Dynamic-Time-Warping
Dynamic time warp (ing ) denotes an algorithm, the sequence of values of different lengths successive maps.
Application
A prominent example is the speech recognition: Here are to be detected from a spoken text by comparing it with stored voice patterns individual words. One problem is that the words are pronounced differently often. Above all vowels are often longer or shorter spoken, as is the case in the stored voice pattern: the word "lift" for example, even with a short "e" and another time as " heeeben " are pronounced. For a successful pattern match the word should therefore be stretched or shrunk to fit, but not uniformly, but especially on the vowels that were spoken longer or shorter. (This applies to a lesser extent also true for consonants, also, certain sounds are completely swallowed. ) The Dynamic time- warping algorithm provides this adaptive time normalization.
Further areas of applicability of the dynamic time warping are eg gesture recognition in image processing or measurements correlated noise in physics.
Algorithm
The algorithm is, for example, in speech recognition applications. A spoken speech signal to be matched with a lot of existing templates (English templates) in order to recognize the spoken word and can for example run on a mobile phone a corresponding action. Voice signals are usually stored as spectral and cepstral tuples, etc are supplemented with additional information such as vocal intensity as feature vectors.
With the help of a weighting function for the individual parameters of each Wertetupels a difference measure can be placed between any two values of the two signals ( cost function ), for example, a normalized Euclidean distance or Mahalanobis distance.
The algorithm now searches for the " cheapest " way from the beginning to the end of both signals over the stretched matrix of pairwise present cost of all points of the two signals. This is done efficiently using dynamic programming.
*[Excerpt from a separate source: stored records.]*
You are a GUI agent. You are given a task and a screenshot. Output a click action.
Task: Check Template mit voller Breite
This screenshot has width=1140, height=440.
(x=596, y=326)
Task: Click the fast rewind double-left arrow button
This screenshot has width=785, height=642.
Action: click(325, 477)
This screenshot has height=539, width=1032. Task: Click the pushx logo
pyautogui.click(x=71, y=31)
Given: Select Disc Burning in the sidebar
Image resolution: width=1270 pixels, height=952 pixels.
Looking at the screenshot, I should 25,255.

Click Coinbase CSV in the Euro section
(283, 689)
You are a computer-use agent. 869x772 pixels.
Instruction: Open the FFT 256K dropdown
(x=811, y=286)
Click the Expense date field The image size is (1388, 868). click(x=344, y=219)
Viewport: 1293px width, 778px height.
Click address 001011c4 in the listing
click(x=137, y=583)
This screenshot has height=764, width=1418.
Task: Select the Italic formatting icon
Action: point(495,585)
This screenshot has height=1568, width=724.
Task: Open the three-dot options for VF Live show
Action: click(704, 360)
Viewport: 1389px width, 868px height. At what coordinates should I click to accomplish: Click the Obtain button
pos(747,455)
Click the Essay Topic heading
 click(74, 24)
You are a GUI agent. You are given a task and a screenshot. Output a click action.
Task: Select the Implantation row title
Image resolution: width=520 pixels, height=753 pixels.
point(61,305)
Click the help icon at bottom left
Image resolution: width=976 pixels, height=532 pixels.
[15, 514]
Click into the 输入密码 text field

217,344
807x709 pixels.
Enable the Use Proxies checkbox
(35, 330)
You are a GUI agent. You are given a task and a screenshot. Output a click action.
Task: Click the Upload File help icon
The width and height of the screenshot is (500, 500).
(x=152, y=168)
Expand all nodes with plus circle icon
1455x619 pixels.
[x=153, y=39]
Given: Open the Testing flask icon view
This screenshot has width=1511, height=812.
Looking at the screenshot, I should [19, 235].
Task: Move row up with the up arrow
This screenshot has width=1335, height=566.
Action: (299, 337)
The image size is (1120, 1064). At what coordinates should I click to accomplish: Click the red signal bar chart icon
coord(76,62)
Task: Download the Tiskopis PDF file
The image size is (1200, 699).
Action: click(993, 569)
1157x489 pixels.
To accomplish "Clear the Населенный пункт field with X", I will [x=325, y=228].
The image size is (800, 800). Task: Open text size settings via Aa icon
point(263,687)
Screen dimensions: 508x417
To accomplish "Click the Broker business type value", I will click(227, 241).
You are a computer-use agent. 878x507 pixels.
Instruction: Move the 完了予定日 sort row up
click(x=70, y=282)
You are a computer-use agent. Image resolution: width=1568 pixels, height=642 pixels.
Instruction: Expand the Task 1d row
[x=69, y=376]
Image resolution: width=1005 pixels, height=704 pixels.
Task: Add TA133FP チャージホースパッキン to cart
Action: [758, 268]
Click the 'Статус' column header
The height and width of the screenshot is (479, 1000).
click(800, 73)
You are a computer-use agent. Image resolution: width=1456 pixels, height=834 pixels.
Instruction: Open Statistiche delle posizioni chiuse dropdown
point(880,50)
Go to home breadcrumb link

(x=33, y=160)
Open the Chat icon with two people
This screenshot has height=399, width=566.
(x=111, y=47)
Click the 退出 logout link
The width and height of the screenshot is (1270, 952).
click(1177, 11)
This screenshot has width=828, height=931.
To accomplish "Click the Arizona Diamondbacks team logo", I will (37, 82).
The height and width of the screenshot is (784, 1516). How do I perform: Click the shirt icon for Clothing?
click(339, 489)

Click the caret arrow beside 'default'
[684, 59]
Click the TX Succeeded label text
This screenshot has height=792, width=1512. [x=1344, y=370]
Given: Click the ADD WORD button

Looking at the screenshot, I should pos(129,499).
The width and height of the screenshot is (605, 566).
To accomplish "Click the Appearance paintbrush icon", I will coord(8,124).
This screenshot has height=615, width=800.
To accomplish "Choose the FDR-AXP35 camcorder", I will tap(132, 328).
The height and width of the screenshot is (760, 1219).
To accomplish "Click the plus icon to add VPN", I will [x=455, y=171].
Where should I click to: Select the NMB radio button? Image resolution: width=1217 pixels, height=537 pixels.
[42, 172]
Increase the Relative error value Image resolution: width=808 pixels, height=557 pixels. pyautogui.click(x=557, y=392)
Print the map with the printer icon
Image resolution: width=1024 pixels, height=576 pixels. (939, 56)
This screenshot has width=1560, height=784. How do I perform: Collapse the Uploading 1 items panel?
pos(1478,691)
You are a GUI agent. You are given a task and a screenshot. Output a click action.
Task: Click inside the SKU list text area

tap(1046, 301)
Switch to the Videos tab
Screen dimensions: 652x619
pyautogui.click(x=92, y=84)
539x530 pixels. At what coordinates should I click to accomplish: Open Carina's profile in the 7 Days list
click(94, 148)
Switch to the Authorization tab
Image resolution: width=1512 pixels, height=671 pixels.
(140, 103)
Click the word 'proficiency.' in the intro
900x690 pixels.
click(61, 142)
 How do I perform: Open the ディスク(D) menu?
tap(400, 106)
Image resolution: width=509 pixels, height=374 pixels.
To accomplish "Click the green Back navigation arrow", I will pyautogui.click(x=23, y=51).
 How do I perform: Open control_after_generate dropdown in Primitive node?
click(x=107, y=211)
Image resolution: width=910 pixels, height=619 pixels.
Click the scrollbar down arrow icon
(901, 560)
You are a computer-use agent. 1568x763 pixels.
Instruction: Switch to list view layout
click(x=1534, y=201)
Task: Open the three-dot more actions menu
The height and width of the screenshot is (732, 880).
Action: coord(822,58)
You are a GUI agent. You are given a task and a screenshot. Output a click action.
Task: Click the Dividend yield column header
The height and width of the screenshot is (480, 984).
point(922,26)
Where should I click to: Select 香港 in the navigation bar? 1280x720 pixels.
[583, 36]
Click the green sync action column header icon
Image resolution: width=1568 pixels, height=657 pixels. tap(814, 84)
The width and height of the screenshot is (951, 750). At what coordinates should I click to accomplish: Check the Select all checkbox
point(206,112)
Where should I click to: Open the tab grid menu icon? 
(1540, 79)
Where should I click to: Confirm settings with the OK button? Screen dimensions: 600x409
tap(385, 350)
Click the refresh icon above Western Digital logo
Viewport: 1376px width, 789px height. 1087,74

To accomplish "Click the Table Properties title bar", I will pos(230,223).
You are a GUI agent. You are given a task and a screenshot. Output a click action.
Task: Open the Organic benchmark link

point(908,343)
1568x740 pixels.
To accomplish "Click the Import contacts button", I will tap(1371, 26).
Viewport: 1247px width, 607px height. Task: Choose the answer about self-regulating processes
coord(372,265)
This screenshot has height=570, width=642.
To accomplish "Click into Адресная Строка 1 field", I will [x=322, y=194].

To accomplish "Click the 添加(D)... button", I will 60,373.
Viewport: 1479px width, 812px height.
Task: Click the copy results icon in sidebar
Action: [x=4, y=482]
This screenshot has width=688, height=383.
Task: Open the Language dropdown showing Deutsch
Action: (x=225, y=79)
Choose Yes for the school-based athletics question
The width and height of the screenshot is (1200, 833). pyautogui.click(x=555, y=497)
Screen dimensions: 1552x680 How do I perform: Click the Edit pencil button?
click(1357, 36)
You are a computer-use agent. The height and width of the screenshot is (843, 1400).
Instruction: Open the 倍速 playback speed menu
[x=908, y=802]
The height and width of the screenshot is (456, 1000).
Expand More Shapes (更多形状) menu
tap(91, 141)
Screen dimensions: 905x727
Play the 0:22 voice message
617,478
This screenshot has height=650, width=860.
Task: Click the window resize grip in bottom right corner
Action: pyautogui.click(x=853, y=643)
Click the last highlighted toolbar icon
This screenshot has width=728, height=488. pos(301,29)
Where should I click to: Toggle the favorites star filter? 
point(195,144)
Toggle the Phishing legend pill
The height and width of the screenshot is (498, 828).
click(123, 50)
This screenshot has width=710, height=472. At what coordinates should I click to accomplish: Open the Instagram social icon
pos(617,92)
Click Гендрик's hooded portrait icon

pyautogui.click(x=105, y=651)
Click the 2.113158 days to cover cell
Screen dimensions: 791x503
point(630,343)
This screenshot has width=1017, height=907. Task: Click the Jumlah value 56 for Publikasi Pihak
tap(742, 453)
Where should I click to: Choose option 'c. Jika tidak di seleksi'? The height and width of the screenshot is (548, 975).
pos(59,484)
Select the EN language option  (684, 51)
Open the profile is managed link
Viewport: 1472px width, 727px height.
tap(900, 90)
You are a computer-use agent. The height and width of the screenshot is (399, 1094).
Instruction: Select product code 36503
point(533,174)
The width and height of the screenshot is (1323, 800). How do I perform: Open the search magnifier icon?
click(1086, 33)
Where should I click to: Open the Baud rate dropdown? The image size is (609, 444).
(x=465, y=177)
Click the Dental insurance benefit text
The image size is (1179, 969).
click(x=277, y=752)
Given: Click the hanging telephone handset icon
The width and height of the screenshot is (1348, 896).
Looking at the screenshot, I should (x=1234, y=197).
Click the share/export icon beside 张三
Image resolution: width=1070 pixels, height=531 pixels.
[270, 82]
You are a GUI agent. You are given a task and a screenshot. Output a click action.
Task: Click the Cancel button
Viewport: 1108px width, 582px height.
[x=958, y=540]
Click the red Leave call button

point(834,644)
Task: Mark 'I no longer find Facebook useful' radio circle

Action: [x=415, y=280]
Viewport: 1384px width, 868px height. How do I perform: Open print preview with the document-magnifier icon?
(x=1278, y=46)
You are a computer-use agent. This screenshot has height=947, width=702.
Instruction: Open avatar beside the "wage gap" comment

The actual path, so that warping is obtained by the so-called backtracing after the first pass of the algorithm. For the mere cost determination (ie, the template selection) but extends the simple pass without backtracing. The backtracing thus allows this an accurate picture of each point of the shorter signal at one or more points of the longer signal, and thus represents the approximate time distortion
Due to algorithmic problems in the extraction of speech signal parameters ( Oktavfehler, voice activation errors, etc. ) of the optimum path through the signal difference matrix does not necessarily correspond to the actual time distortion.